I have seen many governments up close and personal throughout my career. The May government has been no exception.
It’s a privilege to do what I do. I never forget that. Despite the torture of the last few weeks, it is always very clear to me that those who hold the highest office in the land don’t wear that responsibly lightly. It is simply impossible to do that.
Theresa May has been no exception. She is often compared to Gordon Brown. Perhaps rightly. Both are daughters and sons of the church; both sought high office; both found themselves in Number 10 during the toughest of times.
While history may well be kinder to Gordon Brown, what will it make of Theresa May? The woman who called out her party in the mid 2000s as the ‘nasty party’ had a point. She embraced David Cameron’s modernising agenda but as his Home Secretary established a personal political brand that was all about controlling immigration.
While she backed ‘remain’ in the EU referendum she did with such a sotto voce demeanour that no one really heard. It was an approach pitch perfect to take the leadership and become Prime Minister as all her opponents bit the dust.
May has a likeliness to Obama, too. Such promise undelivered. The former President’s political peak was the night of his election. His soaring rhetoric the night he won was never to be equalled.
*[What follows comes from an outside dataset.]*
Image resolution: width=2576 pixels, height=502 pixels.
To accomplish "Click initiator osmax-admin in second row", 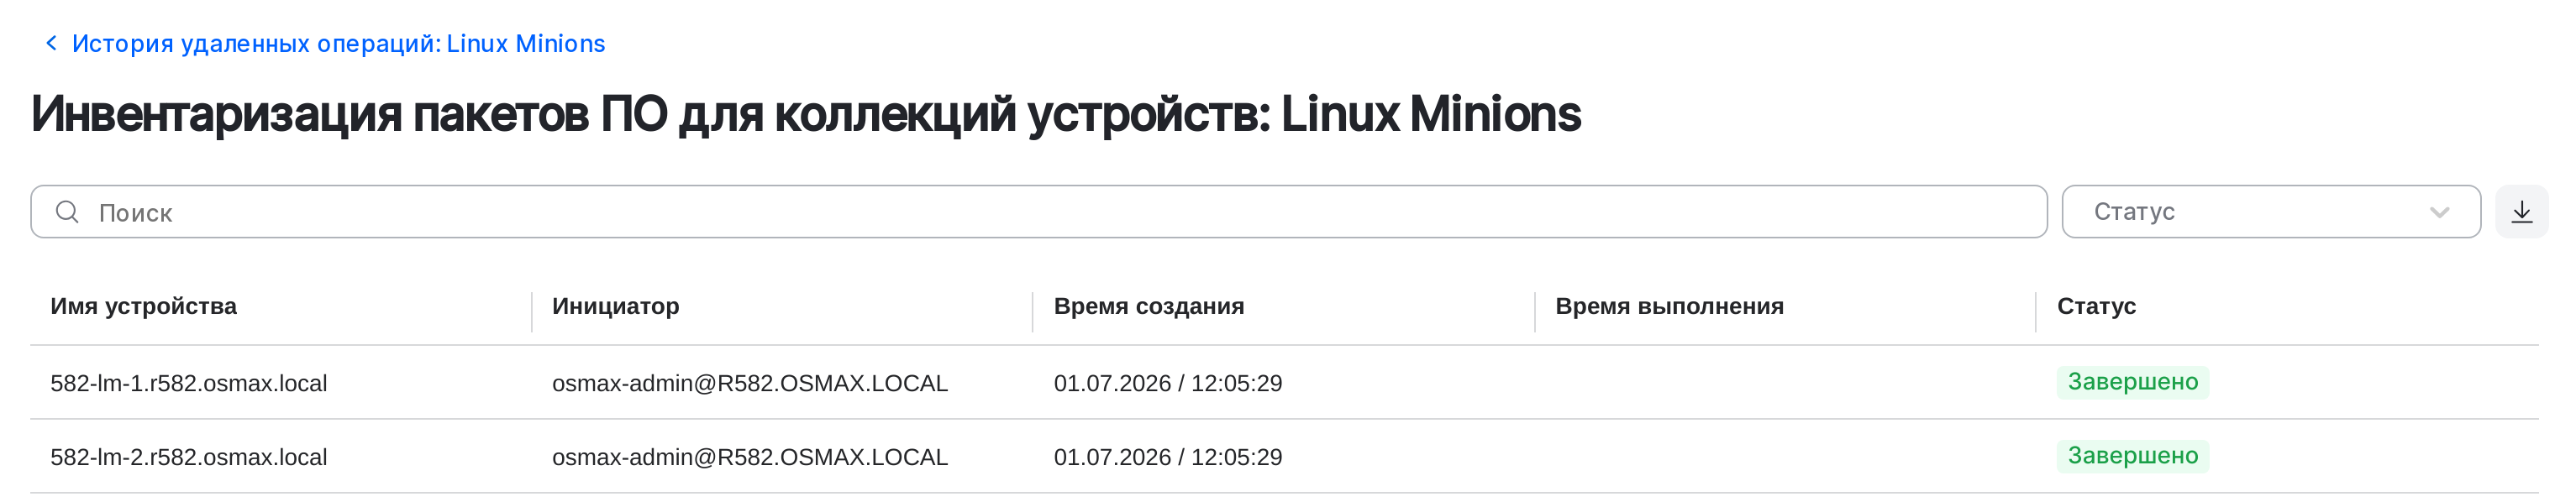I will coord(750,457).
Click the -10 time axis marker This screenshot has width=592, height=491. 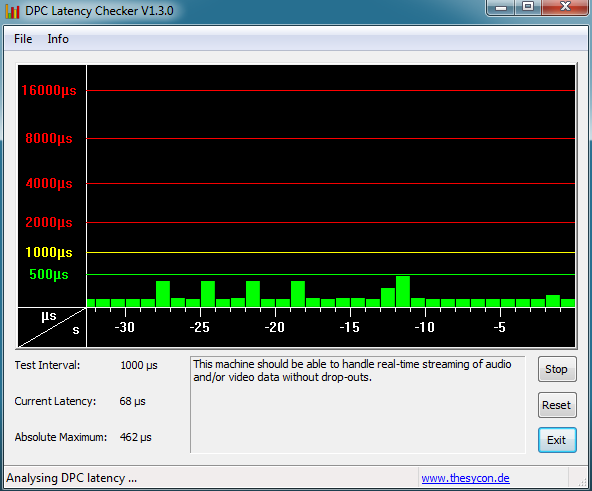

Similarly, 13 July 2016, the day Theresa May delivered her first speech as Prime Minister on the steps of 10 Downing Street would not be surpassed. Her clarion call to address the ‘burning injustices’ in society had many Labour MPs applauding.
For those first 100 days as premier she was unassailable. The new ‘Maggie’
But subsequent use of the Downing Street lectern – calling an early general election or castigating MPs for not voting for her Brexit deal – turned out calamitous.
For those first 100 days as premier she was unassailable. The new ‘Maggie’ they cheered. But the doubts set in. Over that summer, the press started digging out the back catalogue of blogs from her then chief of staff Nick Timothy as a way of finding out just what the Prime Minister thought.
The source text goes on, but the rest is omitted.